> [WHAT YOU NEED TO DO]
Edit all the items so that every "screenshot" becomes "screen capture", changing nothing else, and leave out the pictures.

> [INFORMATION GIVEN]
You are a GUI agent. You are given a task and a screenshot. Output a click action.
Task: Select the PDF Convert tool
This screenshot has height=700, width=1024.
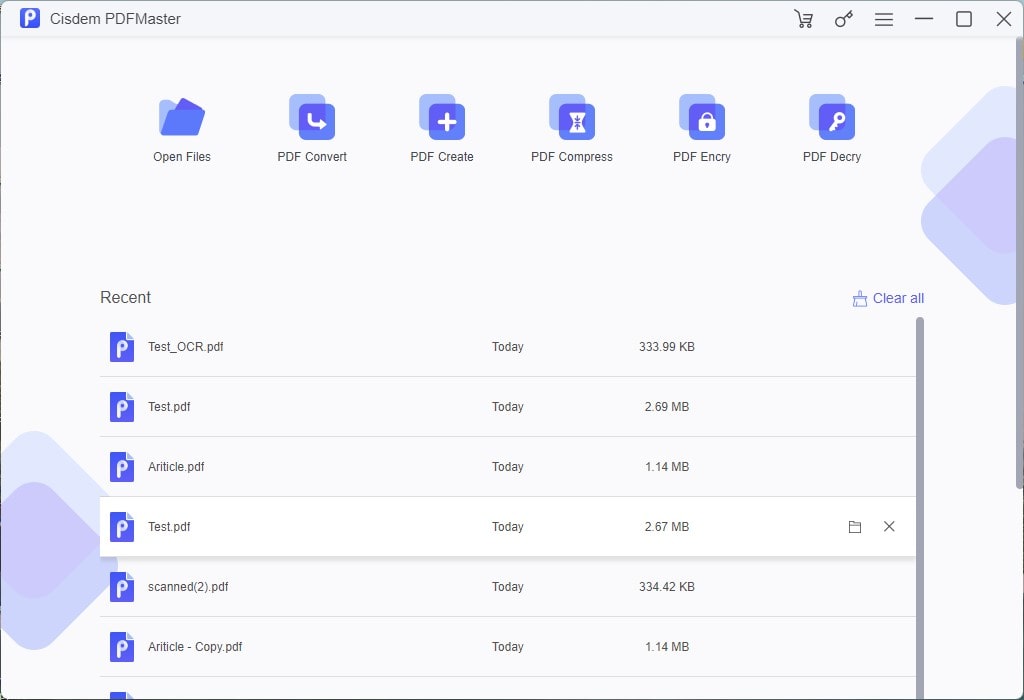click(x=312, y=118)
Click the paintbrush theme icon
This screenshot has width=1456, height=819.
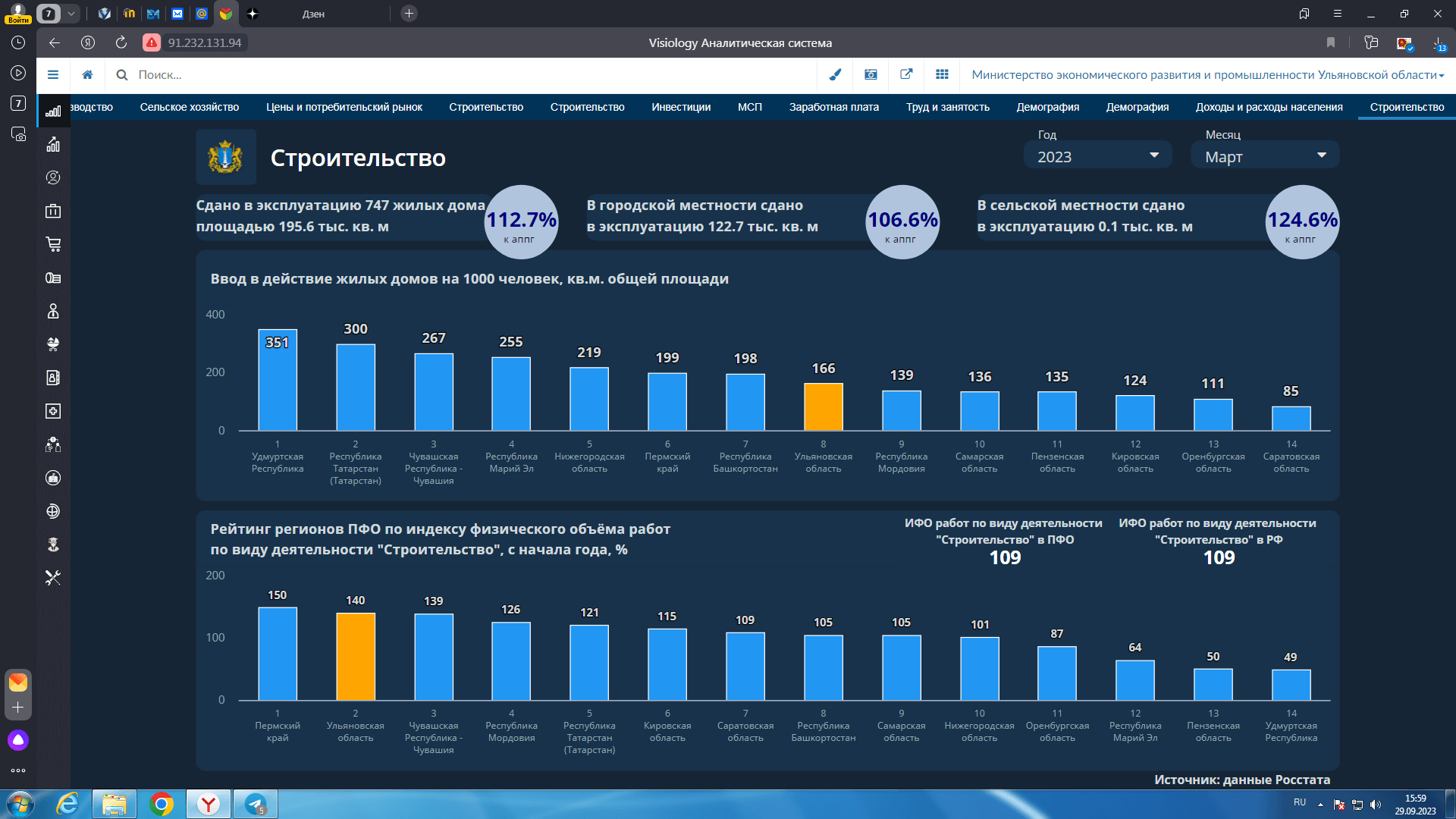(835, 74)
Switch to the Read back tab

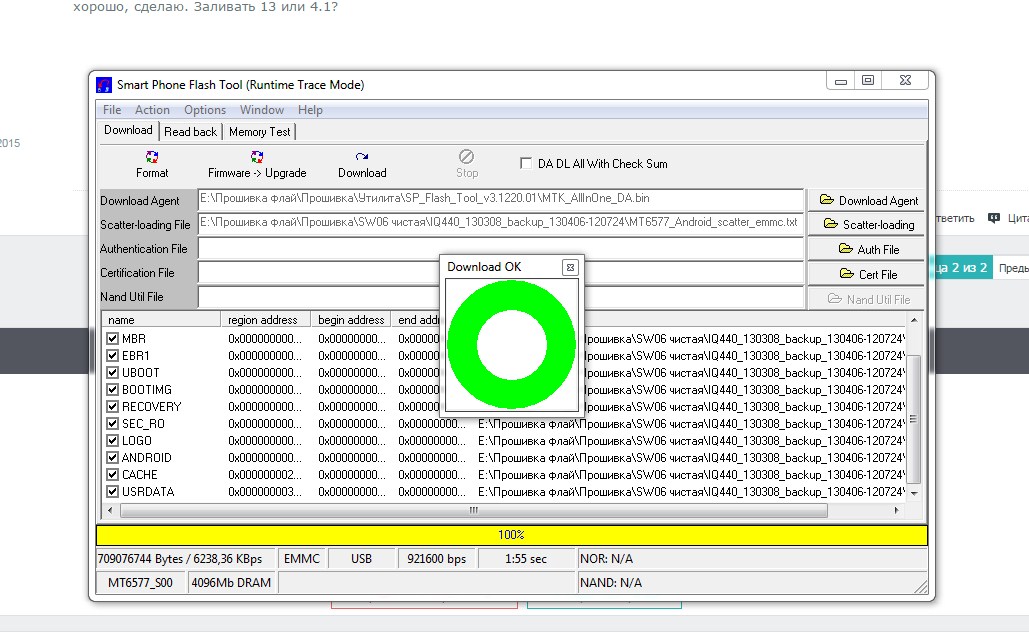190,131
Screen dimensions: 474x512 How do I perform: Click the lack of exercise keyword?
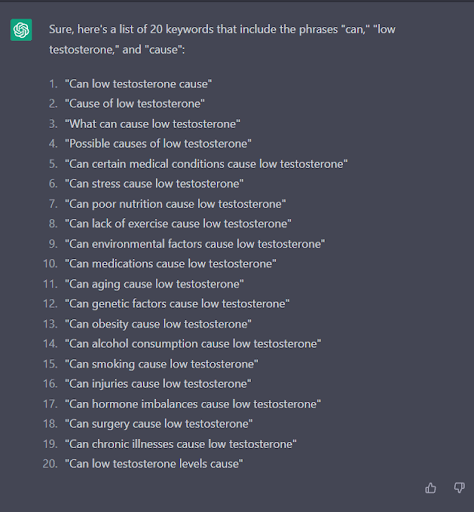178,224
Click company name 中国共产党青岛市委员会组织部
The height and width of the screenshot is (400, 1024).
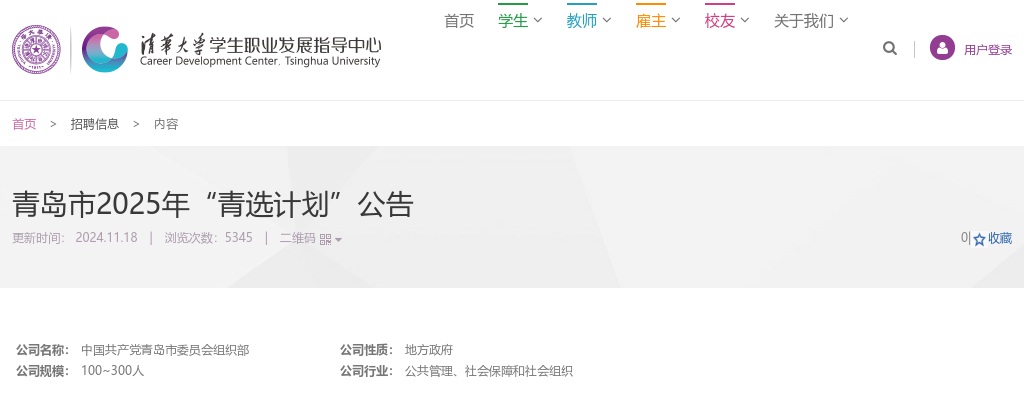165,350
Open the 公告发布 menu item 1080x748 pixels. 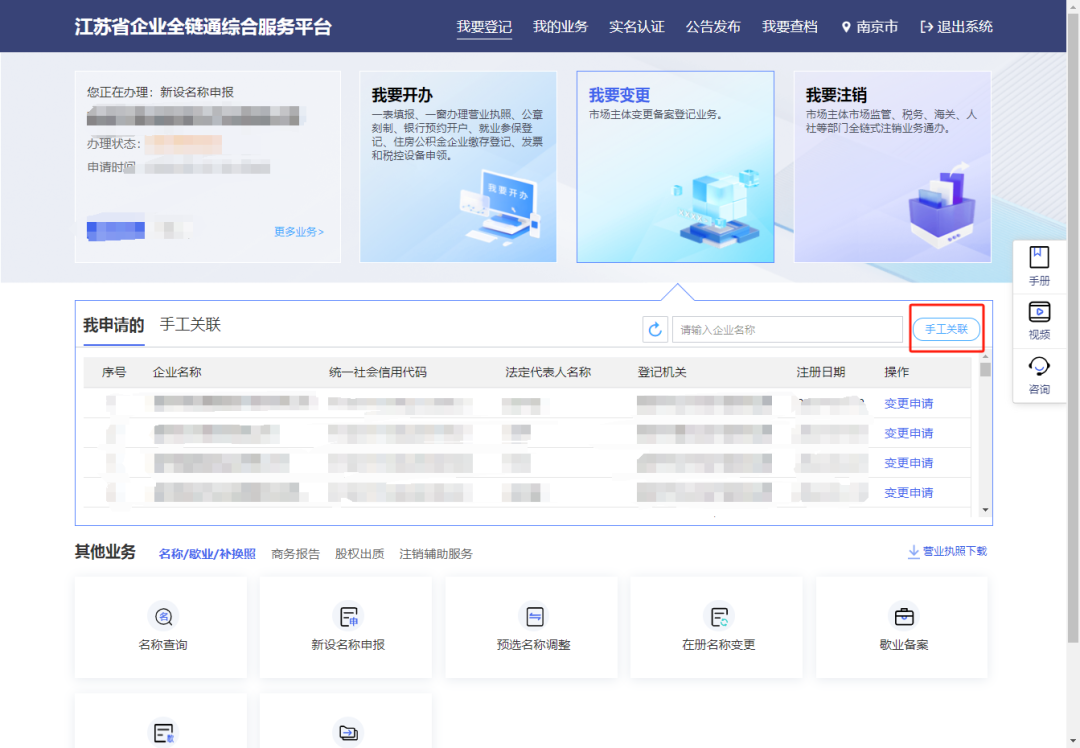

> [EXERCISE ANSWER]
You are a GUI agent. You are given a task and a screen capture. Output a click action.
Task: Select the PDF Convert tool
This screen capture has height=700, width=1024.
click(x=312, y=118)
Click the paintbrush theme icon
This screen capture has width=1456, height=819.
(835, 74)
Switch to the Read back tab

190,131
Screen dimensions: 474x512 How do I perform: Click the lack of exercise keyword?
178,224
Click company name 中国共产党青岛市委员会组织部
The height and width of the screen capture is (400, 1024).
165,350
Open the 公告发布 menu item 1080x748 pixels. 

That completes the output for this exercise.